Desembargador afastado do TJ-MG vai receber salário integral pelo período em que estiver sendo investigado
Apesar de afastado das funções no Tribunal de Justiça de Minas Gerais, o desembargador Magid Nauef Láuar continua recebendo o salário integral mínimo de R$ 41.845,49 , que é o salário base do cargo.

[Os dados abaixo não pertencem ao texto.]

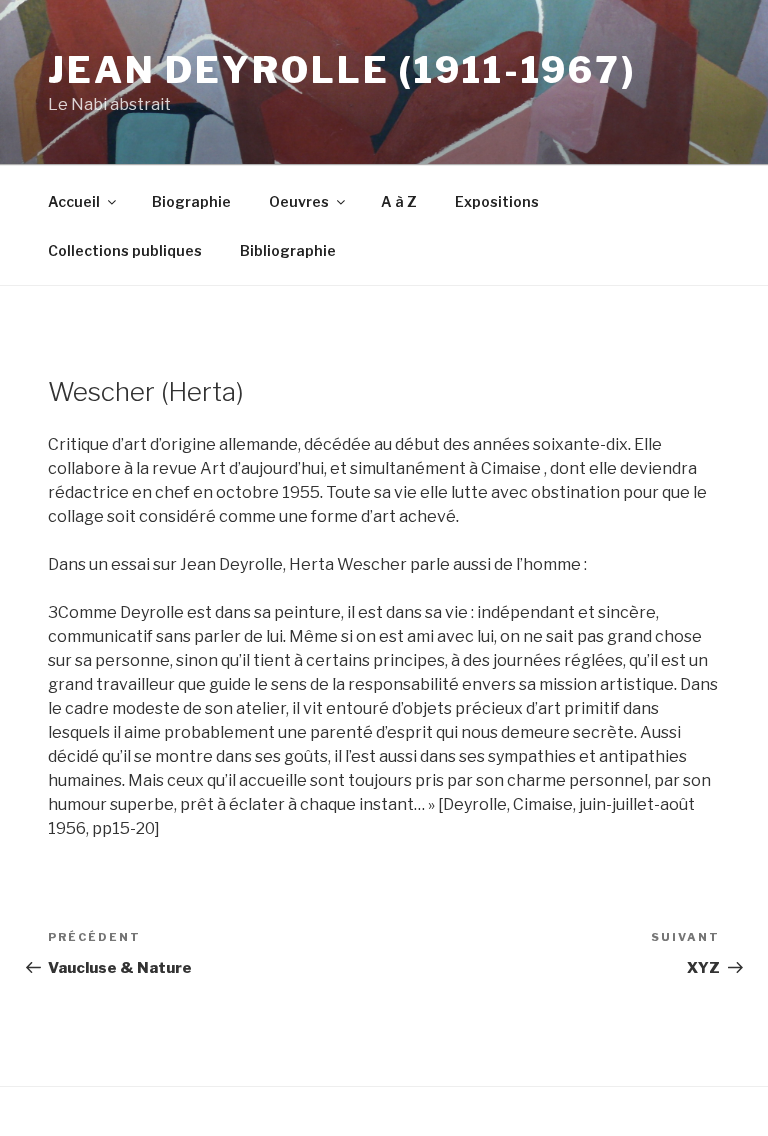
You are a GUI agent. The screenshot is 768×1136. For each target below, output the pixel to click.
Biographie (191, 201)
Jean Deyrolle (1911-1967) (342, 70)
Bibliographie (288, 250)
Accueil (74, 201)
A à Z (399, 201)
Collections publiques (125, 250)
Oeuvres (299, 201)
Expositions (497, 201)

O recebimento do subsídio integral é garantido em uma resolução do CNJ - Conselho Nacional de Justiça -, que afirma que os tribunais, ao instaurarem o processo administrativo disciplinar, podem decidir sobre o afastamento do cargo do magistrado até a decisão final, ou pelo por prazo necesário, "assegurado o subsídio integral".
Em nota, o TJMG disse que, durante o afastamento do desembargador, será convocado um magistrado de primeiro grau para substituí-lo na relatoria dos processos e na atuação na 9ª Câmara Criminal, para a continuidade dos julgamentos.
Láuar foi afastado por determinação do CNJ, que apurou cinco denúnicas de abuso sexual contra ele. O Conselho disse que parte dos crimes foi praticada durante o período em que o desembargador atuou como juiz nas comarcas de Ouro Preto, na região central de Minas, e em Betim, na região metropolitana de Belo Horizonte.
Ainda conforme o CNJ, parte das denúncias já prescreveu por que os abusos ocorreram há bastente tempo. Ainda assim, foram identificados fatos mais recentes, ainda passíveis de punição, que permitiram o prosseguimento das apurações.
Láuar foi relator de um julgamento que absolveu um homem de 35 anos, acusado de estupro de uma menina de 12. O desembargador entendeu que o réu e a vítima tinham um "vínculo afetivo consensual" e reverteu a sentença de primeira instância que havia condenado o suspeito a nove anos e quatro meses de prisão. Depois de recurso do Ministério Público Minas e com a pressão da opinião pública, o magistrado voltou atrás e restituiu a condenção em decisão na quarta-feira.
Com a nova sentença, Láuar determinou a prisão do homem e da mãe da menina, que também foi condenada no processo. Os dois foram detidos em Indianópolis, no Triângulo Mineiro. A garota está sob a guarda legal do pai.
A última decisão será avaliada pela 9ª Câmara Criminal em sessão marcada para a próxima quarta-feira.